选段:
* * *

Linux配置cuda + cudnn深度学习环境
1.查看Linux系统版本信息
cat /etc/issue
2.查看显卡型号
lspci |grep -i nvidia
# 如果出现的信息看不出是什么型号,可能是由于驱动问题无法显示显卡的具体型号,如出现类似如下信息:
01:00.0 VGA compatible controller: NVIDIA Corporation Device 2204 (rev a1)
01:00.1 Audio device: NVIDIA Corporation Device 1aef (rev a1)
# 当出现这种情况,需要将出现的数字(2204)输入如下网站,可以查询出对应的硬件型号
http://pci-ids.ucw.cz/mods/PC/10de?action=help?help=pci
3.根据1,2得到的信息,查找合适的驱动版本,并下载。网站如下:
https://www.nvidia.cn/Download/index.aspx?lang=cn#
4.卸载当前显卡驱动,安装新的显卡驱动。
1. 屏蔽开源驱动 nouveau
sudo vim /etc/modprobe.d/blacklist.conf
在文件最后部分插入以下两行内容:
blacklist nouveau
options nouveau modeset=0
2. 删除旧NVIDIA驱动
sudo nvidia-uninstall
sudo apt-get purge nvidia-*
sudo apt-get remove --purge nvidia-\*
3. 重启电脑
sudo reboot
4. 关闭图形界面
sudo service lightdm stop
如果提示 unit lightdm.service not loaded
则先安装LightDm: sudo apt install lightdm
安装完毕后跳出一个界面,选择lightdm,再sudo service lightdm stop
5. 执行安装驱动
sudo chmod a+x NVIDIA....(自行下载的驱动名)
sudo ./NVIDIA.....(自行下载的驱动名)
遇到Would you like to register the kernel module sources with DKMS? This will allow DKMS to automatically build a new module, if you install a different kernel later
选择No
遇到The CC version check failed: ......
则退出安装,选择正确的gcc版本
sudo update-alternatives --config gcc
遇到Nvidia's 32-bit compatibility libraries?
选择No
遇到Would you like to run the nvidia-xconfigutility to automatically update your x configuration so that the NVIDIA x driver will be used when you restart x? Any pre-existing x confile will be backed up
选择Yes
6.安装完毕
nvidia-smi
5.查看cuda版本与显卡驱动版本的对应关系
https://docs.nvidia.com/cuda/cuda-toolkit-release-notes/index.html
6.下载安装cuda。在选择版本时,可以参考用的深度学习框架(如pytorch)支持到cuda哪个版本。
选择runfile格式。

cuda版本选择
runfile安装过程中会提醒是否继续(Existing package manager installation of the driver found. It is strongly recommended that you remove this before continuing.),选择继续continue,在后续选择安装内容时去除驱动选择。

* * *

题目 1: 将选段中的这句话译成英文:“在选择版本时,可以参考用的深度学习框架(如pytorch)支持到cuda哪个版本。”
题目 2: 请从选段中一字不差地抄下从“遇到Would you like to register”开始、到“h)支持到cuda哪个版本。”结束的部分。
下面的数据与选段无关。

数据行:
* * *

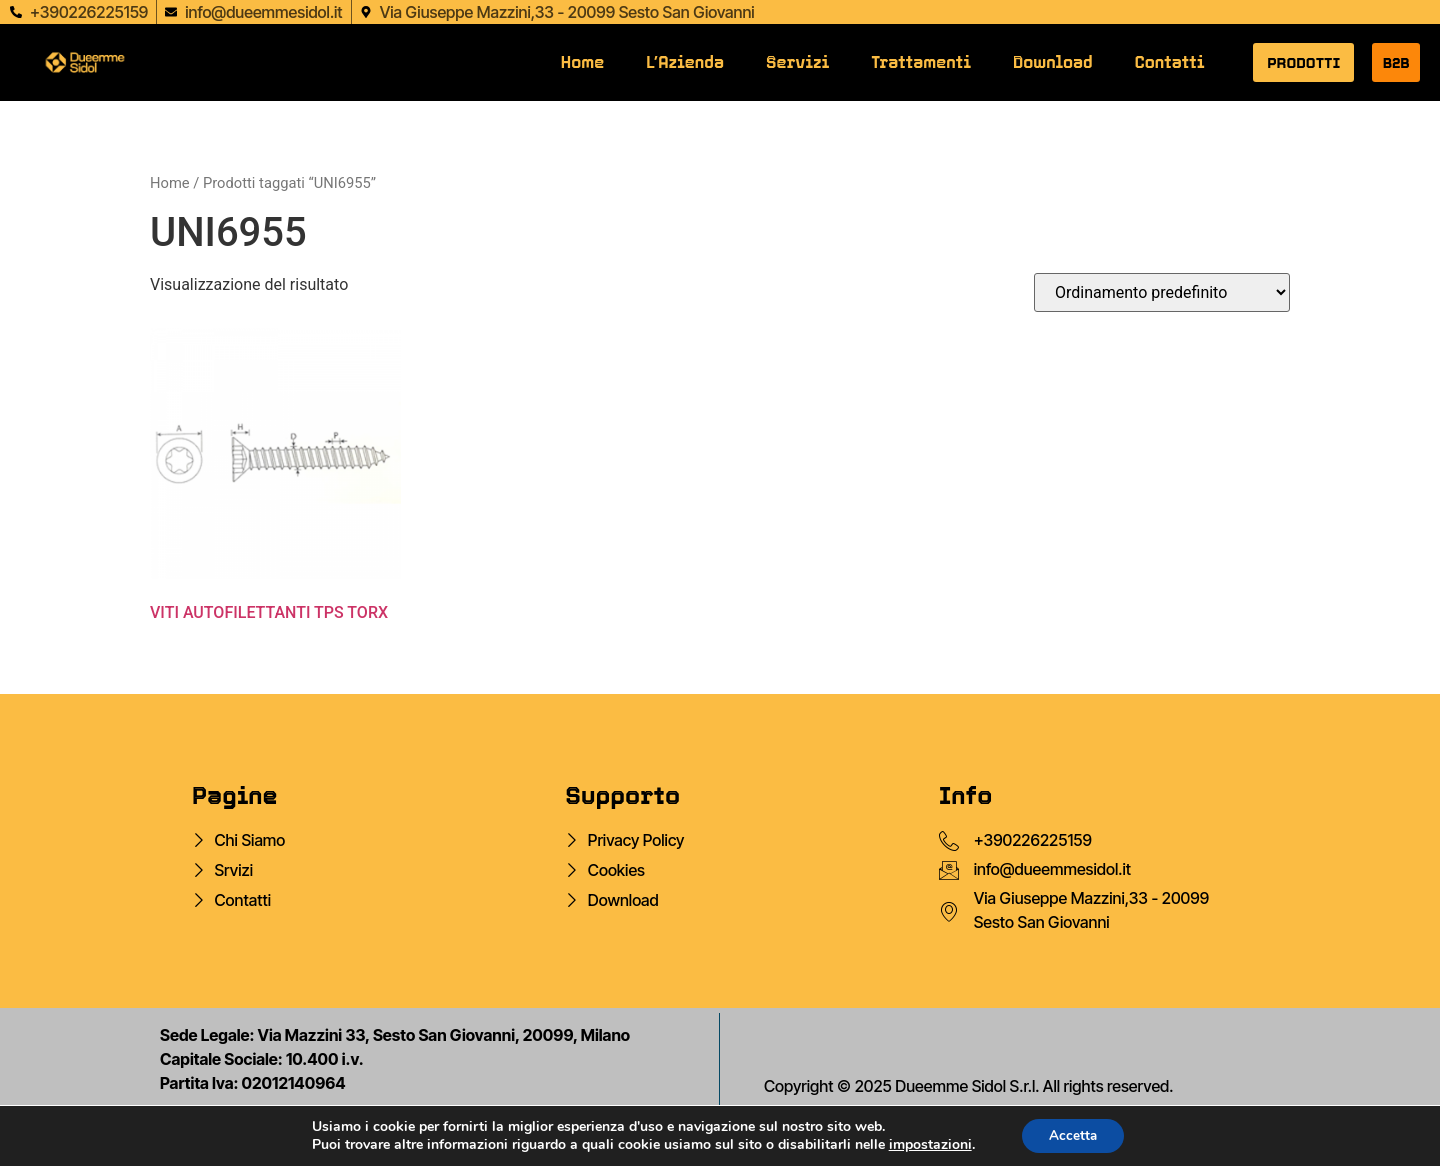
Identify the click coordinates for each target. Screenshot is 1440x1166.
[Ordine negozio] (1162, 292)
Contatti (1170, 62)
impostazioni (926, 1144)
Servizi (797, 62)
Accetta (1073, 1134)
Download (1053, 62)
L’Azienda (685, 62)
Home (582, 62)
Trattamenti (921, 62)
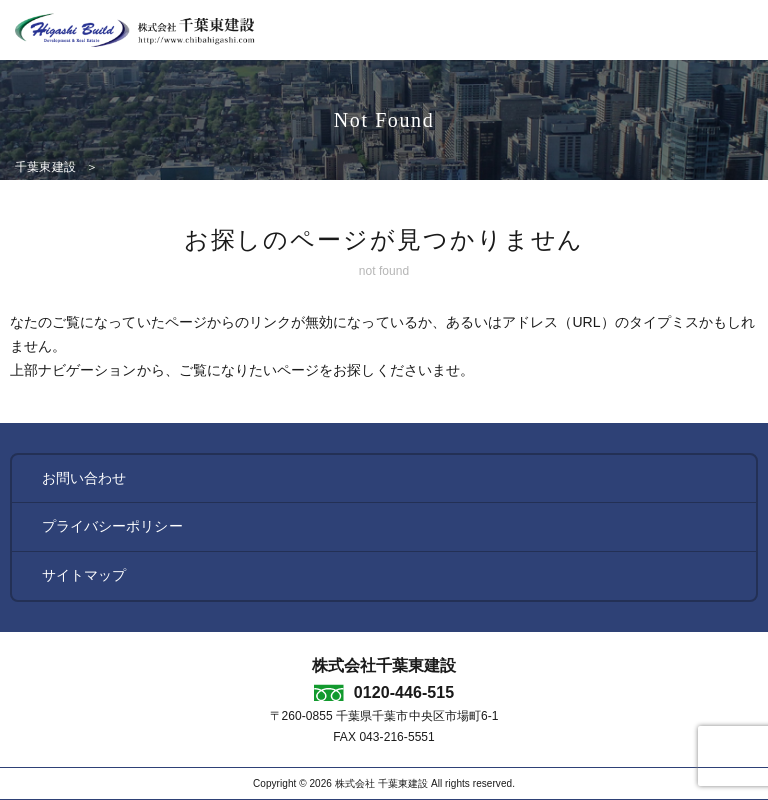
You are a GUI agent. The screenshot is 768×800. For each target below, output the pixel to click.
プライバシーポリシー (112, 526)
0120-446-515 (404, 692)
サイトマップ (84, 575)
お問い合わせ (84, 478)
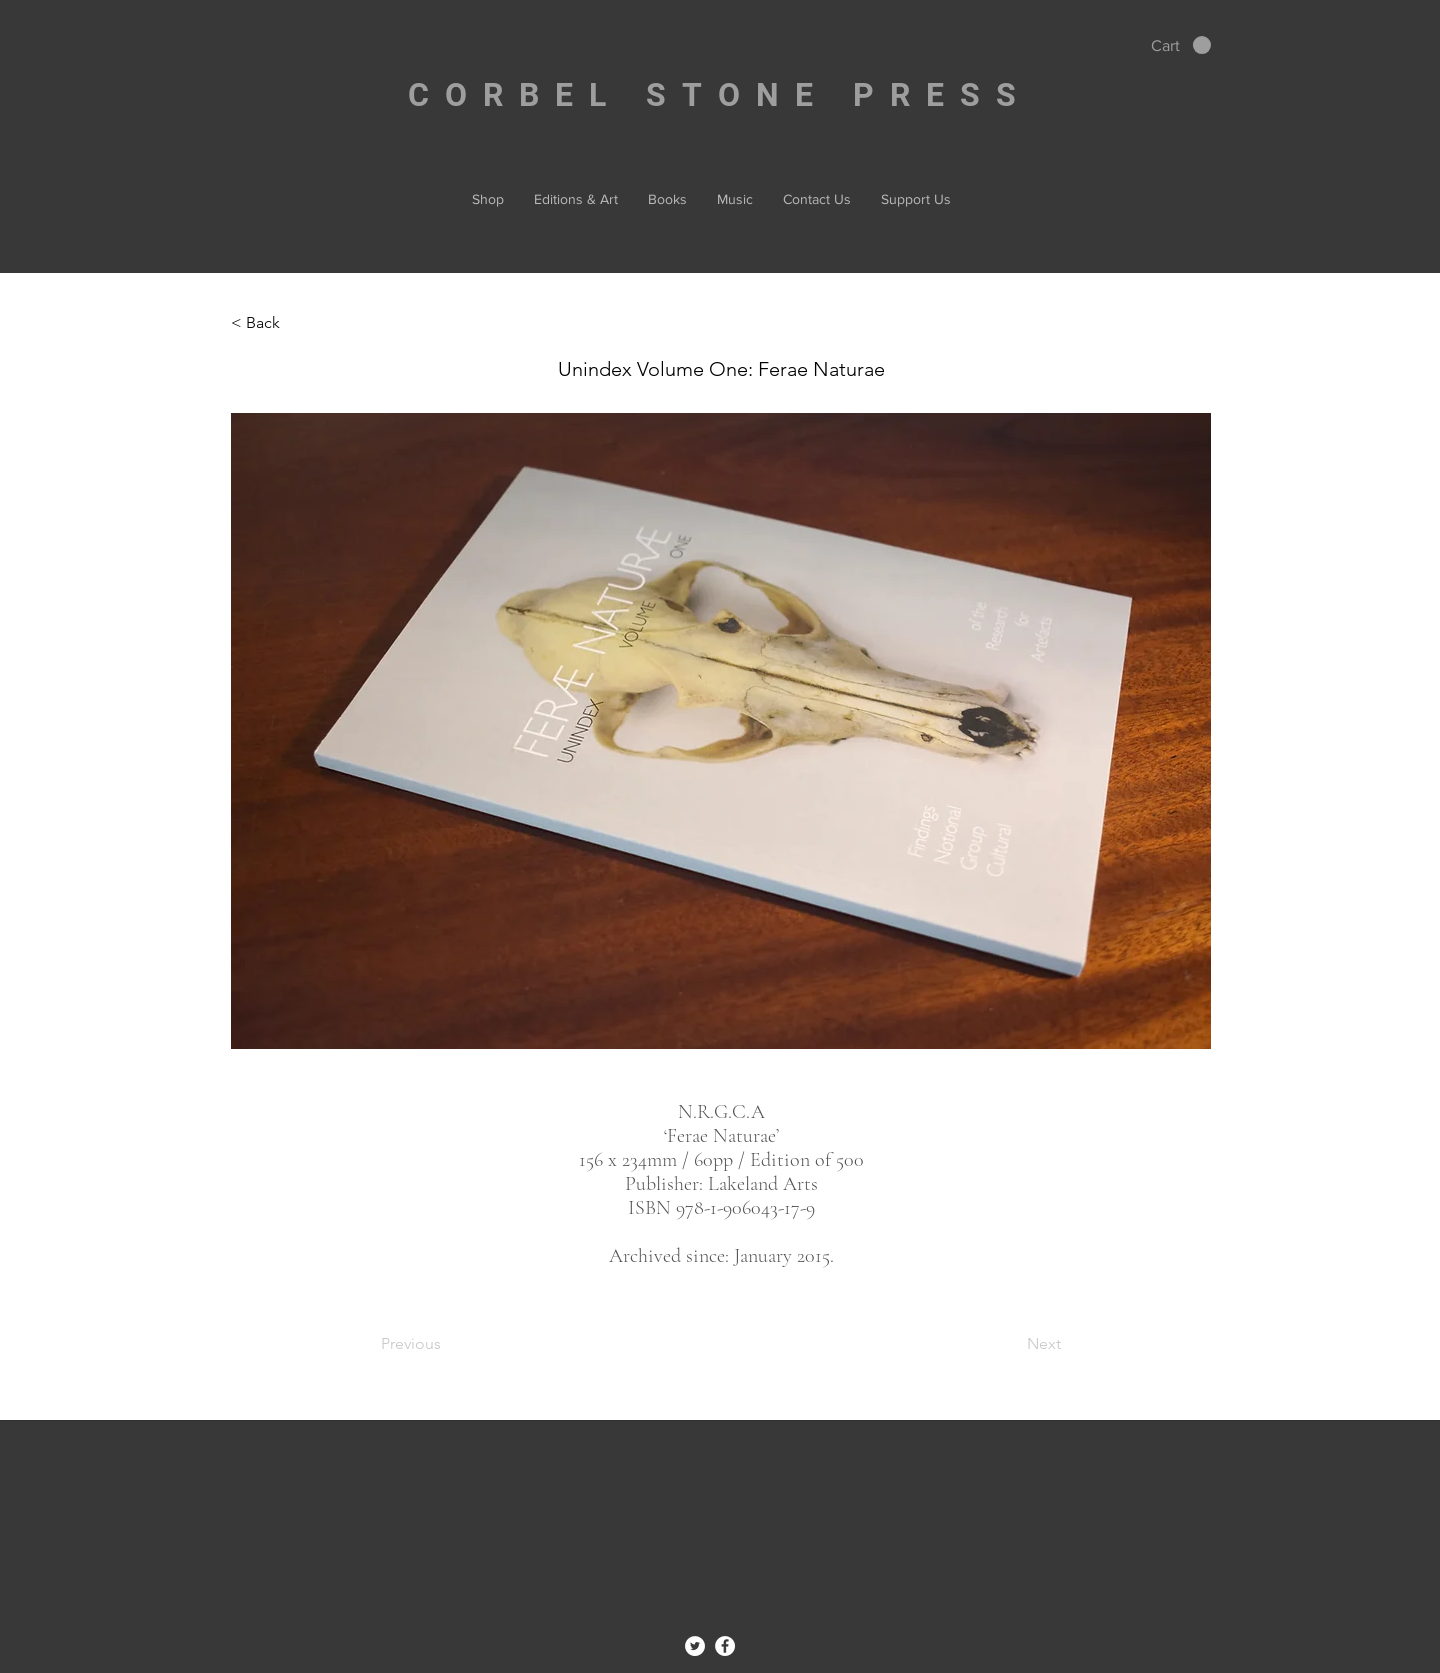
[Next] (1011, 1344)
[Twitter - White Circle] (695, 1646)
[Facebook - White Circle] (725, 1646)
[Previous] (447, 1344)
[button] (1181, 45)
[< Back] (297, 323)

* * *

正确答案 1: When choosing a version, you can refer to which cuda version the deep learning framework you use (such as pytorch) supports.

正确答案 2:
遇到Would you like to register the kernel module sources with DKMS? This will allow DKMS to automatically build a new module, if you install a different kernel later
选择No
遇到The CC version check failed: ......
则退出安装,选择正确的gcc版本
sudo update-alternatives --config gcc
遇到Nvidia's 32-bit compatibility libraries?
选择No
遇到Would you like to run the nvidia-xconfigutility to automatically update your x configuration so that the NVIDIA x driver will be used when you restart x? Any pre-existing x confile will be backed up
选择Yes
6.安装完毕
nvidia-smi
5.查看cuda版本与显卡驱动版本的对应关系
https://docs.nvidia.com/cuda/cuda-toolkit-release-notes/index.html
6.下载安装cuda。在选择版本时,可以参考用的深度学习框架(如pytorch)支持到cuda哪个版本。